SET PROBLEM: Could you render the records below as a JSON list of strings, one string per line and no strings for blank lines?

DATA PROVIDED:

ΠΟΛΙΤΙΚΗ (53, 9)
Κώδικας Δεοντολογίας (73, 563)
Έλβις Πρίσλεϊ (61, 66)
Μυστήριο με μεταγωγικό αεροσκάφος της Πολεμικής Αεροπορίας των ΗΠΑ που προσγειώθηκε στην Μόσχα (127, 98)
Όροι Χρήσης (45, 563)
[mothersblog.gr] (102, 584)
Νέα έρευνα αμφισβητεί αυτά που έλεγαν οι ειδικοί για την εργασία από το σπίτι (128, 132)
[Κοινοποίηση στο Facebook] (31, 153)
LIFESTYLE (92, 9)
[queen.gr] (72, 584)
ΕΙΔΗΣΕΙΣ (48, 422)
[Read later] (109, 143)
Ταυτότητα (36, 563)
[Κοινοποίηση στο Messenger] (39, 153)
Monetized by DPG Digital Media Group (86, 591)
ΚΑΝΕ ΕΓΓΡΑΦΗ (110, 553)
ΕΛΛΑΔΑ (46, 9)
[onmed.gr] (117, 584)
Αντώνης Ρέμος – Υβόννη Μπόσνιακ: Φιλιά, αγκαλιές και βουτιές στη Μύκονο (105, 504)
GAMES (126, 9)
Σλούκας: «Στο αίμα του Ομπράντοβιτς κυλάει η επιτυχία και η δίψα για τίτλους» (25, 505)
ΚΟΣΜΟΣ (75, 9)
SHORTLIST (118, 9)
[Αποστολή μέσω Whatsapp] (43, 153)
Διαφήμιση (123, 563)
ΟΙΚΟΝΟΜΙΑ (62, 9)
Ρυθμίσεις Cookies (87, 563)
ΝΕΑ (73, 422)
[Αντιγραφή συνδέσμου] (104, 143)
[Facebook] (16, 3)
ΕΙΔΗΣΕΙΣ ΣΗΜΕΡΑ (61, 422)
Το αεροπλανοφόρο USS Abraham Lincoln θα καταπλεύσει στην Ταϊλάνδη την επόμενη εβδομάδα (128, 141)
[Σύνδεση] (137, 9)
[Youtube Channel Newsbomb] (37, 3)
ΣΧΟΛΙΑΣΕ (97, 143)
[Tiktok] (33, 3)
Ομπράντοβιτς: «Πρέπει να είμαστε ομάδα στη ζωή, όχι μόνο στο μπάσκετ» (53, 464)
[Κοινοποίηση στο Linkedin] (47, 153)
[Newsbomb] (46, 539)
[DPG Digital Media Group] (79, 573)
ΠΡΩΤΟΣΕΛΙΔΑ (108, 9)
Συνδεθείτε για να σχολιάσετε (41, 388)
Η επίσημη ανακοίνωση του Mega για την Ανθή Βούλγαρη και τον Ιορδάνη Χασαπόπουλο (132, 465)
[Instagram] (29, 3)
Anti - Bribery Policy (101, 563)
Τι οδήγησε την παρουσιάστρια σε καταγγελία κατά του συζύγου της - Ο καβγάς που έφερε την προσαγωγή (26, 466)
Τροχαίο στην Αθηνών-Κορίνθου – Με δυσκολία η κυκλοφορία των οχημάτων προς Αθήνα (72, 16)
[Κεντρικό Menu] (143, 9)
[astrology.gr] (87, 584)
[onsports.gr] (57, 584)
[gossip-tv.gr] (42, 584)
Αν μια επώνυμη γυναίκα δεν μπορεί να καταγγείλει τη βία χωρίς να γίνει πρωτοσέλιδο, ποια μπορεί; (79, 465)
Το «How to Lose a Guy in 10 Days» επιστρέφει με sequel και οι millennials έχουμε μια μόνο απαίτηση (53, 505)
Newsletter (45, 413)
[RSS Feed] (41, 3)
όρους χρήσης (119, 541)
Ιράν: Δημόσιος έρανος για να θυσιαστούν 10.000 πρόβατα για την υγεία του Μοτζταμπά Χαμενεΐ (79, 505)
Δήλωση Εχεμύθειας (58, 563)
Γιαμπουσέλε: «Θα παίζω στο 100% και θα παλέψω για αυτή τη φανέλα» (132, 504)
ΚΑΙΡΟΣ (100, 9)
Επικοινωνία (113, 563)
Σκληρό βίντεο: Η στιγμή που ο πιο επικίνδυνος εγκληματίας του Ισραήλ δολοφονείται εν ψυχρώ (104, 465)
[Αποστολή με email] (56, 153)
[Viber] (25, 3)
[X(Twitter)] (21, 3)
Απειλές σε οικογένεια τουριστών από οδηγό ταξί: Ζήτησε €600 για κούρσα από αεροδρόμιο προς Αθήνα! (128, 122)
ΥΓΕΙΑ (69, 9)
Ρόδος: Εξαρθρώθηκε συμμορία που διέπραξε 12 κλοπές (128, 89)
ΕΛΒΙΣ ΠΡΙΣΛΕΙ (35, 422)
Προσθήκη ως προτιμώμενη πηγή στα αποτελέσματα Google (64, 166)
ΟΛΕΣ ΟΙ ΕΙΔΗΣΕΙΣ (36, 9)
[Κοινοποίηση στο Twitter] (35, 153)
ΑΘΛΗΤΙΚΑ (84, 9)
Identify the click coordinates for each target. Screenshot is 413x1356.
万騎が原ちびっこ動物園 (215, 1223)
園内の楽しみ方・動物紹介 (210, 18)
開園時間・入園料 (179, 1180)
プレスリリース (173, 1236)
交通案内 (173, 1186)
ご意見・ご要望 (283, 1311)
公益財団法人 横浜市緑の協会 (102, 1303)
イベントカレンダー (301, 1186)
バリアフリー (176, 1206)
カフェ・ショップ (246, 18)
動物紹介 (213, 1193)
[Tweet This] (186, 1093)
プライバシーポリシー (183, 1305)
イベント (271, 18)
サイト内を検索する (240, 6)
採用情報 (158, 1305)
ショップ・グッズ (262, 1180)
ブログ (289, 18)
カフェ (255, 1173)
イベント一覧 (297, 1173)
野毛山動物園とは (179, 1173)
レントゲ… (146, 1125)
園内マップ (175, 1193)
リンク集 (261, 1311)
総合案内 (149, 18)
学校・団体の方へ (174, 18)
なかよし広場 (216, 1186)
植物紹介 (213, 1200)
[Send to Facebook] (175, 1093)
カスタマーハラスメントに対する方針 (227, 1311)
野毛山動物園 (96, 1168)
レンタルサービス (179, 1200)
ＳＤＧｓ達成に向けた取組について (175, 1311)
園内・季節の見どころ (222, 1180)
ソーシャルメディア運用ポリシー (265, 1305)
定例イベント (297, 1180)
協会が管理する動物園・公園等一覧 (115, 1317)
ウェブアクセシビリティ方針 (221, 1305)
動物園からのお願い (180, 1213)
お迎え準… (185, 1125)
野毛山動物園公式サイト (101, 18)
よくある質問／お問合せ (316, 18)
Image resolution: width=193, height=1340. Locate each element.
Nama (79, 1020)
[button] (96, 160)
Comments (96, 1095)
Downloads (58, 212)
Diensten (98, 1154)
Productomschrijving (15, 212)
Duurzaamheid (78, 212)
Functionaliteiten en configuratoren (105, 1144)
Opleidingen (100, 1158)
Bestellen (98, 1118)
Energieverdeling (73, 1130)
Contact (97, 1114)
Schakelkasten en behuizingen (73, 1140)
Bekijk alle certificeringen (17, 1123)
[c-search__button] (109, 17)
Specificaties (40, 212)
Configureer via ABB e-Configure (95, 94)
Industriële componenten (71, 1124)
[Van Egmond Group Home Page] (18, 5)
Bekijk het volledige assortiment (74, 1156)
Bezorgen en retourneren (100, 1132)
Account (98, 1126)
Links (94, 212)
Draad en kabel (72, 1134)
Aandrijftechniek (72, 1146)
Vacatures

RESULT OF THE TASK:
[
  "ΠΟΛΙΤΙΚΗ (53, 9)",
  "Κώδικας Δεοντολογίας (73, 563)",
  "Έλβις Πρίσλεϊ (61, 66)",
  "Μυστήριο με μεταγωγικό αεροσκάφος της Πολεμικής Αεροπορίας των ΗΠΑ που προσγειώθηκε στην Μόσχα (127, 98)",
  "Όροι Χρήσης (45, 563)",
  "[mothersblog.gr] (102, 584)",
  "Νέα έρευνα αμφισβητεί αυτά που έλεγαν οι ειδικοί για την εργασία από το σπίτι (128, 132)",
  "[Κοινοποίηση στο Facebook] (31, 153)",
  "LIFESTYLE (92, 9)",
  "[queen.gr] (72, 584)",
  "ΕΙΔΗΣΕΙΣ (48, 422)",
  "[Read later] (109, 143)",
  "Ταυτότητα (36, 563)",
  "[Κοινοποίηση στο Messenger] (39, 153)",
  "Monetized by DPG Digital Media Group (86, 591)",
  "ΚΑΝΕ ΕΓΓΡΑΦΗ (110, 553)",
  "ΕΛΛΑΔΑ (46, 9)",
  "[onmed.gr] (117, 584)",
  "Αντώνης Ρέμος – Υβόννη Μπόσνιακ: Φιλιά, αγκαλιές και βουτιές στη Μύκονο (105, 504)",
  "GAMES (126, 9)",
  "Σλούκας: «Στο αίμα του Ομπράντοβιτς κυλάει η επιτυχία και η δίψα για τίτλους» (25, 505)",
  "ΚΟΣΜΟΣ (75, 9)",
  "SHORTLIST (118, 9)",
  "[Αποστολή μέσω Whatsapp] (43, 153)",
  "Διαφήμιση (123, 563)",
  "ΟΙΚΟΝΟΜΙΑ (62, 9)",
  "Ρυθμίσεις Cookies (87, 563)",
  "ΝΕΑ (73, 422)",
  "[Αντιγραφή συνδέσμου] (104, 143)",
  "[Facebook] (16, 3)",
  "ΕΙΔΗΣΕΙΣ ΣΗΜΕΡΑ (61, 422)",
  "Το αεροπλανοφόρο USS Abraham Lincoln θα καταπλεύσει στην Ταϊλάνδη την επόμενη εβδομάδα (128, 141)",
  "[Σύνδεση] (137, 9)",
  "[Youtube Channel Newsbomb] (37, 3)",
  "ΣΧΟΛΙΑΣΕ (97, 143)",
  "[Tiktok] (33, 3)",
  "Ομπράντοβιτς: «Πρέπει να είμαστε ομάδα στη ζωή, όχι μόνο στο μπάσκετ» (53, 464)",
  "[Κοινοποίηση στο Linkedin] (47, 153)",
  "[Newsbomb] (46, 539)",
  "[DPG Digital Media Group] (79, 573)",
  "ΠΡΩΤΟΣΕΛΙΔΑ (108, 9)",
  "Συνδεθείτε για να σχολιάσετε (41, 388)",
  "Η επίσημη ανακοίνωση του Mega για την Ανθή Βούλγαρη και τον Ιορδάνη Χασαπόπουλο (132, 465)",
  "[Instagram] (29, 3)",
  "Anti - Bribery Policy (101, 563)",
  "Τι οδήγησε την παρουσιάστρια σε καταγγελία κατά του συζύγου της - Ο καβγάς που έφερε την προσαγωγή (26, 466)",
  "Τροχαίο στην Αθηνών-Κορίνθου – Με δυσκολία η κυκλοφορία των οχημάτων προς Αθήνα (72, 16)",
  "[Κεντρικό Menu] (143, 9)",
  "[astrology.gr] (87, 584)",
  "[onsports.gr] (57, 584)",
  "[gossip-tv.gr] (42, 584)",
  "Αν μια επώνυμη γυναίκα δεν μπορεί να καταγγείλει τη βία χωρίς να γίνει πρωτοσέλιδο, ποια μπορεί; (79, 465)",
  "Το «How to Lose a Guy in 10 Days» επιστρέφει με sequel και οι millennials έχουμε μια μόνο απαίτηση (53, 505)",
  "Newsletter (45, 413)",
  "[RSS Feed] (41, 3)",
  "όρους χρήσης (119, 541)",
  "Ιράν: Δημόσιος έρανος για να θυσιαστούν 10.000 πρόβατα για την υγεία του Μοτζταμπά Χαμενεΐ (79, 505)",
  "Δήλωση Εχεμύθειας (58, 563)",
  "Γιαμπουσέλε: «Θα παίζω στο 100% και θα παλέψω για αυτή τη φανέλα» (132, 504)",
  "ΚΑΙΡΟΣ (100, 9)",
  "Επικοινωνία (113, 563)",
  "Σκληρό βίντεο: Η στιγμή που ο πιο επικίνδυνος εγκληματίας του Ισραήλ δολοφονείται εν ψυχρώ (104, 465)",
  "[Αποστολή με email] (56, 153)",
  "[Viber] (25, 3)",
  "[X(Twitter)] (21, 3)",
  "Απειλές σε οικογένεια τουριστών από οδηγό ταξί: Ζήτησε €600 για κούρσα από αεροδρόμιο προς Αθήνα! (128, 122)",
  "ΥΓΕΙΑ (69, 9)",
  "Ρόδος: Εξαρθρώθηκε συμμορία που διέπραξε 12 κλοπές (128, 89)",
  "ΕΛΒΙΣ ΠΡΙΣΛΕΙ (35, 422)",
  "Προσθήκη ως προτιμώμενη πηγή στα αποτελέσματα Google (64, 166)",
  "ΟΛΕΣ ΟΙ ΕΙΔΗΣΕΙΣ (36, 9)",
  "[Κοινοποίηση στο Twitter] (35, 153)",
  "ΑΘΛΗΤΙΚΑ (84, 9)",
  "Identify the click coordinates for each target. Screenshot is 413x1356.",
  "万騎が原ちびっこ動物園 (215, 1223)",
  "園内の楽しみ方・動物紹介 (210, 18)",
  "開園時間・入園料 (179, 1180)",
  "プレスリリース (173, 1236)",
  "交通案内 (173, 1186)",
  "ご意見・ご要望 (283, 1311)",
  "公益財団法人 横浜市緑の協会 (102, 1303)",
  "イベントカレンダー (301, 1186)",
  "バリアフリー (176, 1206)",
  "カフェ・ショップ (246, 18)",
  "動物紹介 (213, 1193)",
  "[Tweet This] (186, 1093)",
  "プライバシーポリシー (183, 1305)",
  "イベント (271, 18)",
  "サイト内を検索する (240, 6)",
  "採用情報 (158, 1305)",
  "ショップ・グッズ (262, 1180)",
  "ブログ (289, 18)",
  "カフェ (255, 1173)",
  "イベント一覧 (297, 1173)",
  "野毛山動物園とは (179, 1173)",
  "レントゲ… (146, 1125)",
  "園内マップ (175, 1193)",
  "リンク集 (261, 1311)",
  "総合案内 (149, 18)",
  "学校・団体の方へ (174, 18)",
  "なかよし広場 (216, 1186)",
  "植物紹介 (213, 1200)",
  "[Send to Facebook] (175, 1093)",
  "カスタマーハラスメントに対する方針 (227, 1311)",
  "野毛山動物園 (96, 1168)",
  "レンタルサービス (179, 1200)",
  "ＳＤＧｓ達成に向けた取組について (175, 1311)",
  "園内・季節の見どころ (222, 1180)",
  "ソーシャルメディア運用ポリシー (265, 1305)",
  "定例イベント (297, 1180)",
  "協会が管理する動物園・公園等一覧 (115, 1317)",
  "ウェブアクセシビリティ方針 (221, 1305)",
  "動物園からのお願い (180, 1213)",
  "お迎え準… (185, 1125)",
  "野毛山動物園公式サイト (101, 18)",
  "よくある質問／お問合せ (316, 18)",
  "Image resolution: width=193, height=1340. Locate each element.",
  "Nama (79, 1020)",
  "[button] (96, 160)",
  "Comments (96, 1095)",
  "Downloads (58, 212)",
  "Diensten (98, 1154)",
  "Productomschrijving (15, 212)",
  "Duurzaamheid (78, 212)",
  "Functionaliteiten en configuratoren (105, 1144)",
  "Opleidingen (100, 1158)",
  "Bestellen (98, 1118)",
  "Energieverdeling (73, 1130)",
  "Contact (97, 1114)",
  "Schakelkasten en behuizingen (73, 1140)",
  "Bekijk alle certificeringen (17, 1123)",
  "[c-search__button] (109, 17)",
  "Specificaties (40, 212)",
  "Configureer via ABB e-Configure (95, 94)",
  "Industriële componenten (71, 1124)",
  "[Van Egmond Group Home Page] (18, 5)",
  "Bekijk het volledige assortiment (74, 1156)",
  "Bezorgen en retourneren (100, 1132)",
  "Account (98, 1126)",
  "Links (94, 212)",
  "Draad en kabel (72, 1134)",
  "Aandrijftechniek (72, 1146)",
  "Vacatures"
]